Work to complete >>
Could you copy each line of the entries that contains "computer"?

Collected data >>

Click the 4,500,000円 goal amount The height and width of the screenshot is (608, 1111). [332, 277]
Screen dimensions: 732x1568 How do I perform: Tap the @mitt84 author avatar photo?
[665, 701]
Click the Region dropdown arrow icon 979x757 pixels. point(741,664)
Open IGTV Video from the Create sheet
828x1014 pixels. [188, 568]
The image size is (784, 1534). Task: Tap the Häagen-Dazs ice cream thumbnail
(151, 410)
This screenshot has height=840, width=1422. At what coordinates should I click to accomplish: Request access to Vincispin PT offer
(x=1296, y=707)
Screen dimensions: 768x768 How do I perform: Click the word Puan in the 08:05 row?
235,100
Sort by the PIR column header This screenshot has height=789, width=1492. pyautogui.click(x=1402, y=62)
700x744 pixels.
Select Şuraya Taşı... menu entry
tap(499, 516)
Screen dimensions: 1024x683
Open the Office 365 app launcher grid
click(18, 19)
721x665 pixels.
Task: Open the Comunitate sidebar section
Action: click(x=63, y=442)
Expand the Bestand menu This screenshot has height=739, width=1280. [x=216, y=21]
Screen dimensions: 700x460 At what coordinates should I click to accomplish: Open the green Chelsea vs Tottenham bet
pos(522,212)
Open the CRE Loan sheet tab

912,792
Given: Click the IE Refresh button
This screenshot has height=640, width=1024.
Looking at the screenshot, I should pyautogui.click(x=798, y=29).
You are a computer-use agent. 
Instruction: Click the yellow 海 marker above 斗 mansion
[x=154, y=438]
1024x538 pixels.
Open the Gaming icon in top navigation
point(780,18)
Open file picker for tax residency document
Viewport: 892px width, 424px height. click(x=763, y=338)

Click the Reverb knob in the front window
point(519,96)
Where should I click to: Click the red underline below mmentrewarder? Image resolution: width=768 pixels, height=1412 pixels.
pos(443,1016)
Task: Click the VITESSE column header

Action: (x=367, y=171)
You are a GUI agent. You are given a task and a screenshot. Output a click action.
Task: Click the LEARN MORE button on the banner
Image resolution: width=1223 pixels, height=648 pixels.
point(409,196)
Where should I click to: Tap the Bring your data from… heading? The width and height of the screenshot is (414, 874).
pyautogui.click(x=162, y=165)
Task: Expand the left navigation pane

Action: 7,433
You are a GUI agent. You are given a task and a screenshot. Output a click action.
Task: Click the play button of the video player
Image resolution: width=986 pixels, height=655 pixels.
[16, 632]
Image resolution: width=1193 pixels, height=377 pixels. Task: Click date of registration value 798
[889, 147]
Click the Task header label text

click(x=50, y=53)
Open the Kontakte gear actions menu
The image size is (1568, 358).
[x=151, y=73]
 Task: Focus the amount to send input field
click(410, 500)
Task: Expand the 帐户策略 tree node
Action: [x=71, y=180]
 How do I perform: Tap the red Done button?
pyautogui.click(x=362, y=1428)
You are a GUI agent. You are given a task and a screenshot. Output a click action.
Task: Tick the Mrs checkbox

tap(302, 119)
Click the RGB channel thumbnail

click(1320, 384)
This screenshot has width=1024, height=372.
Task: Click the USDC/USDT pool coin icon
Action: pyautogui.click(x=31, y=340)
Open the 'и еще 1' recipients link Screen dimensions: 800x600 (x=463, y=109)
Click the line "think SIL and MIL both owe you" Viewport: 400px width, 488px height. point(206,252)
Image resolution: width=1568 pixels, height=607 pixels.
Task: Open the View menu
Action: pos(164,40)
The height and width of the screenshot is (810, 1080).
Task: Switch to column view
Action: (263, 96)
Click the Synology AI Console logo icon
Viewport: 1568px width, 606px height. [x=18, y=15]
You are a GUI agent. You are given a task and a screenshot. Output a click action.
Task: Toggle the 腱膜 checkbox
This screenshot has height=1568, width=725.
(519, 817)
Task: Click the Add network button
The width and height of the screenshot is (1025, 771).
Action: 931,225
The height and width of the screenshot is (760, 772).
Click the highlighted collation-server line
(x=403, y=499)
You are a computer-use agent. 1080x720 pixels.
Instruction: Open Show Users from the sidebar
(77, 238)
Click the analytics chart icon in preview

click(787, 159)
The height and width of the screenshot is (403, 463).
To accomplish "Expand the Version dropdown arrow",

Exercise response >>
You are a computer-use agent. 
You are a computer-use agent. 1080x720 pixels.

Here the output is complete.